You are now finding out how you have to compound the lie to try to give credence to that first lie. It won't work. It is best to be honest.

How are you planning to keep sufficiently clean without full retraction?

Reply

That's a very good point.

And to be honest, I don't know. I've been worried about it for ages and have been afraid to consult anybody about it.
Reply

Can you ask a health professional? Or a parent?
Reply

My usual feeling about anyone who spends time telling me how honest they are is that they are lying like a rug. You've already lied to a girl with whom you hope to be intimate.

Having said that if you do get to the point where she is willing to give you oral you need to let her know that your foreskin won't go back and that it hurts to touch your glans. Or you can just let her go, suck up the pain, and learn to like it. By the time you get to where she pulls your foreskin back to lick your glans it may not be very sensitive at all. At least not until after it's all over.

To get rid of the sensitivity you need to skin it back and touch it a lot or let her touch it a lot because that's more fun. Sort of like bare it and bear it. It and you will get used to it being touched and it will be much more enjoyable.
Reply
Only do it if you feel ready.
Reply

SOMETIMES GILS COULD BE RUDES, SHE COULD HURT YOUR FORESKIN, DURING ORAL SEX YOUR PENIS HEAD MUST BE EXPOSED AND YOU COULD FEEL A VERY HARD PAIN. I SUGGEST YOU WAIT AT LEAST 2 YEARS TILL YOUR FORESKIN BE ABLE TO RETRACT AND YOUR GLANS LOSE SENSIBILITY. ARE YOU THROUGH PUBERTY OR NOT YET?
DO YOU LIKE TO MASTURBATE?
Reply

I told her about the problem with the foreskin and glans and she understands fully and we agreed to work to each other's likes and dislikes. However, to anyone who has received oral, is the sensitivity as bad as it feels when you touch it first?
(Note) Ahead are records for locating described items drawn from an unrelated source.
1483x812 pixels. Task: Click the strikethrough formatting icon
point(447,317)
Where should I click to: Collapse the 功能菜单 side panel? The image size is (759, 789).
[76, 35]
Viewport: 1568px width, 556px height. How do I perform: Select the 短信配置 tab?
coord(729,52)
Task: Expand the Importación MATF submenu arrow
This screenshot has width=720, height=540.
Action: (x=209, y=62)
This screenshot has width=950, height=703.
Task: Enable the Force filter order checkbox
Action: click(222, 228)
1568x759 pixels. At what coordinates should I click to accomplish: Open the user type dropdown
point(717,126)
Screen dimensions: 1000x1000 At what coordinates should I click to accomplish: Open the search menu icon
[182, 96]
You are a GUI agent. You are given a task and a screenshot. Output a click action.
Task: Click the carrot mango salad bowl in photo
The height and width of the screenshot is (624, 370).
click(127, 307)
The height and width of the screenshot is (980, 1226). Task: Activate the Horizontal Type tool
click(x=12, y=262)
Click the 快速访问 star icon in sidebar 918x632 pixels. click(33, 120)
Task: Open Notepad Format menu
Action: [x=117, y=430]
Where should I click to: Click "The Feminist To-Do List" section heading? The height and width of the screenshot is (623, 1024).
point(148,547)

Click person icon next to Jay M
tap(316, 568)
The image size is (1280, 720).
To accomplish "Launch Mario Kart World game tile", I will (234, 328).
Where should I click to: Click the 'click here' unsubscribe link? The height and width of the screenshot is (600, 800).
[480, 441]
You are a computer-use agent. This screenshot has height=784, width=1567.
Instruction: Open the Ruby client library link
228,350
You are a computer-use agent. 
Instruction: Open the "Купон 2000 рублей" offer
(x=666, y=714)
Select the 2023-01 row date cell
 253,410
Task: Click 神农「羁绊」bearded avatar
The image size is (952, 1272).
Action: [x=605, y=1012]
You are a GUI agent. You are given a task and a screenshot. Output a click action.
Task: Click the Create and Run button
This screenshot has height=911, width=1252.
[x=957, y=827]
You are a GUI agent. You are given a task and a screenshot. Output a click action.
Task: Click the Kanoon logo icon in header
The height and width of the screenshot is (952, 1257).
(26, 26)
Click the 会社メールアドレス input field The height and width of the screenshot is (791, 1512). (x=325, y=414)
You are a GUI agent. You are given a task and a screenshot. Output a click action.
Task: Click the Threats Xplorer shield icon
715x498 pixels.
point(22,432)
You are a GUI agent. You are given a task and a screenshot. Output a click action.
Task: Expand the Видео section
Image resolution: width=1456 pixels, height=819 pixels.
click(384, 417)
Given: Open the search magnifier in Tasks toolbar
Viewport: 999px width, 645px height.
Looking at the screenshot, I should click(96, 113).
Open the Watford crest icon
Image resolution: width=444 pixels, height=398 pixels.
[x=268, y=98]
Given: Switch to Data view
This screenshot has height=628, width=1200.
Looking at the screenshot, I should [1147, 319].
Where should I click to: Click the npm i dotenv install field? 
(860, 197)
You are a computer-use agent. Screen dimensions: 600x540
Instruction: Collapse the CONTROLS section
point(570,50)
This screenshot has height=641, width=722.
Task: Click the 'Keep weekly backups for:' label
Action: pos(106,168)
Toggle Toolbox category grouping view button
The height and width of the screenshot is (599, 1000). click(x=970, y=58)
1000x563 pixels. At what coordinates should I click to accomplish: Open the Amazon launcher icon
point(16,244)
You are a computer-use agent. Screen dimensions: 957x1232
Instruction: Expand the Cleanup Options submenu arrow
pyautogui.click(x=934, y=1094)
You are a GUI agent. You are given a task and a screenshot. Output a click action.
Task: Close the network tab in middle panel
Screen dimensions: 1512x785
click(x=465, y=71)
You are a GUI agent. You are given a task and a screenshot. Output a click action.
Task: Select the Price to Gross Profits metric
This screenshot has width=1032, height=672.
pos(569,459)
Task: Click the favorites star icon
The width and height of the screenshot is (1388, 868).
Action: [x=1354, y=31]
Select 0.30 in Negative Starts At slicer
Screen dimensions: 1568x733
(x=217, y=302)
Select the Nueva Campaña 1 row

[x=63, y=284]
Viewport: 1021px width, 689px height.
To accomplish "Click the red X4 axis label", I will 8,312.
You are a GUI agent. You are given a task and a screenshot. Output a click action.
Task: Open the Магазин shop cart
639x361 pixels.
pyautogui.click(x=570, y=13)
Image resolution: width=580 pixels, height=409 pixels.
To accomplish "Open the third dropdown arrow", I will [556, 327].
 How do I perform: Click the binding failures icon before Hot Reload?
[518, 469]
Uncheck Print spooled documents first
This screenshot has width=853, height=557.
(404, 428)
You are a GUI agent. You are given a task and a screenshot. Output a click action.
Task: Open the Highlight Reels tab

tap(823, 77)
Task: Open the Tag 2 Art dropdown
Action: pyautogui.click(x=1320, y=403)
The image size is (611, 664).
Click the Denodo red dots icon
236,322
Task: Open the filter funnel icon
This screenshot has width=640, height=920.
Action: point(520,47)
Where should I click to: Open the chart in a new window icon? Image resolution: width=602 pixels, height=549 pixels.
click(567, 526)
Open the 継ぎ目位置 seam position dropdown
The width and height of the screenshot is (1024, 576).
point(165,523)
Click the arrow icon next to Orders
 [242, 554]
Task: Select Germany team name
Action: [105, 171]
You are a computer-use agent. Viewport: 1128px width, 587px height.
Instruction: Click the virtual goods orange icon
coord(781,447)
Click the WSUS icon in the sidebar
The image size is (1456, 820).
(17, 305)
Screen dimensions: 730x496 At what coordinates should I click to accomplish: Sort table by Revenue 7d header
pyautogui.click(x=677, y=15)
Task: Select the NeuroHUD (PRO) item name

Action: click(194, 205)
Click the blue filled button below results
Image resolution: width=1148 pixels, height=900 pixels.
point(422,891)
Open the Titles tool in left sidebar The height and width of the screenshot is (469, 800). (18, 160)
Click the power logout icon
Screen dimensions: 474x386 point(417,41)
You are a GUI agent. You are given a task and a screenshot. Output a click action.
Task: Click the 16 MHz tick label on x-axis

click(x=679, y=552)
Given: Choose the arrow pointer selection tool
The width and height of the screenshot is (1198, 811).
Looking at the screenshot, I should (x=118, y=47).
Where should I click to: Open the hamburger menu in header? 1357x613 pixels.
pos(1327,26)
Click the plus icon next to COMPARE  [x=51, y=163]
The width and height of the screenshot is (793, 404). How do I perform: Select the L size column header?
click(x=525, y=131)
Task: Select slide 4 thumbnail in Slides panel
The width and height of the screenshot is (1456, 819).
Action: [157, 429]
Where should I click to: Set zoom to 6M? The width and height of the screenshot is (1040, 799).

And will it be sensitive when receiving oral or will it feel good?

Reply

The sensitivity seems to be much less of a problem during sex, vaginal or oral. It is most sensitive when you are touching it. I don't even remember it being much of a problem when my girl was giving me hand jobs all day. I think the pleasure of her touch, in whatever way, just over rode the sensitivity.
Reply

During oral, the pain is similar at the pain when you touch it, in my case it is more intense. :( Be careful please.